Indeed, Miller believes Quartararo getting the nod over Rossi in what will be only his third season of MotoGP in 2021 sent out a message to Ducati that it needs to put faith in the riders it has been nurturing through its projects to give them the chance to show what they can do.
“I remember thinking last year that I felt the rider market in MotoGP was in for a bit of a shake-up in the short-term because of the way Marc (Marquez) has been on top most of the time since he's been in,” he wrote on his personal website. “He's only a couple of years older than me, but at first it was the older guys like Valentino (Rossi), Jorge (Lorenzo) and Dani (Pedrosa) who were his main opponents.

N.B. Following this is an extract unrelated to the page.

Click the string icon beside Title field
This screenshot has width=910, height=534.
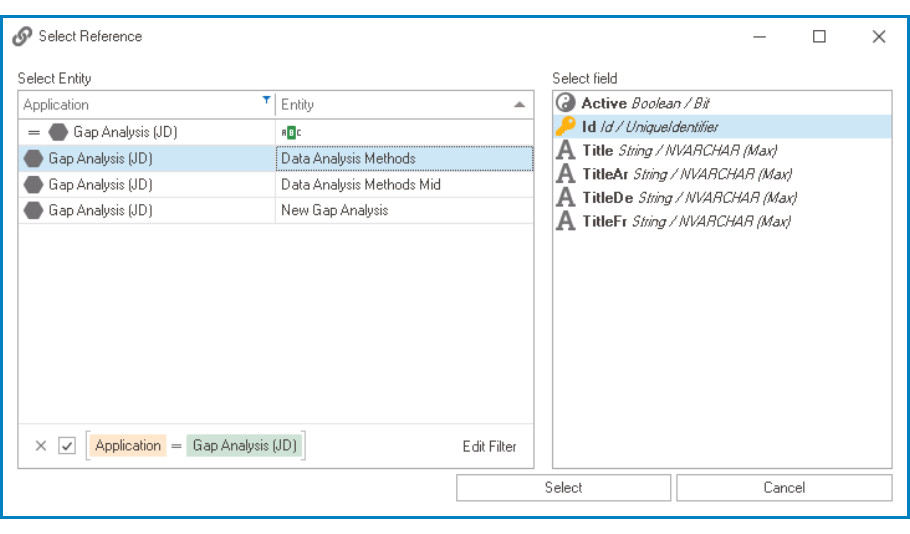[x=566, y=151]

“But things have changed. Yamaha have Maverick (Vinales) who is my age, Suzuki have Alex (Rins) and Joan (Mir), and I was hoping Ducati would see me as their young guy who has been around for a while but is still pretty young to get into that conversation. Marc is the benchmark, so the main goal for all of the other factories is to get somewhere close to him.
“For me the big switch-up was Yamaha bringing in Fabio (Quartararo) for next year to replace Rossi – it was an inevitable decision but one that had to be done, but for them to actually do it was a different thing because, I mean, it's Rossi...
“I'm stoked that Ducati see me as their guy in that age range to try to fight amongst ourselves and hopefully with Marc in years to come.”
The young guns are coming…
In a way it is surprising how slow some teams have been to react to the prospect of young riders coming through the ranks when you consider the rapid – and dominant – success Marquez has had from the moment he through a leg over the Repsol Honda RC213V.
While Maverick Vinales’ on-off success for Yamaha may have made some teams hesitant to entirely put their faith in the new wave, there seems to have been a hangover from the years when teams were obliged to put rookies in satellite teams rather than throw them in at the deep end from the start.
Of course, doing this can have mixed results but get it right – as Honda evidently did – and rivals will be forced to play catch up.
As Miller says, Quartararo’s emergence has made MotoGP sit up and take notice for several reasons. Here was a rider with modest results in Moto2, but – once you delve into the data – evidently had a talent, who came into Petronas SRT with no pressure, a clean sheet of paper and a rawness to be moulded into a front-running rider.
While Miller, who has five years under his belt now, isn’t quite ripe for changing now, he is one of several fresh faces - together with the likes of Vinales, Quartararo, Alex Rins, Joan Mir and, to a lesser extent, Alex Marquez and Brad Binder – that stand at the precipice of the sport at the turn of a new decade.